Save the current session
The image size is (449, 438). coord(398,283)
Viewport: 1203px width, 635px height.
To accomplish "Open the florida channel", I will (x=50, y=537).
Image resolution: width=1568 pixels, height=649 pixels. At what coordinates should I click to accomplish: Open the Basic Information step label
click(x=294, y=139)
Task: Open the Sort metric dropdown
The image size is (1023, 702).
▬▬▬▬▬▬▬▬▬▬
What is needed ▸
Above are the records; please copy exactly their first line and each line after it through the line containing "Task: Open the Sort metric dropdown", and no line after that.

Answer to this problem ▸
Save the current session
The image size is (449, 438). coord(398,283)
Viewport: 1203px width, 635px height.
To accomplish "Open the florida channel", I will (x=50, y=537).
Image resolution: width=1568 pixels, height=649 pixels. At what coordinates should I click to accomplish: Open the Basic Information step label
click(x=294, y=139)
Task: Open the Sort metric dropdown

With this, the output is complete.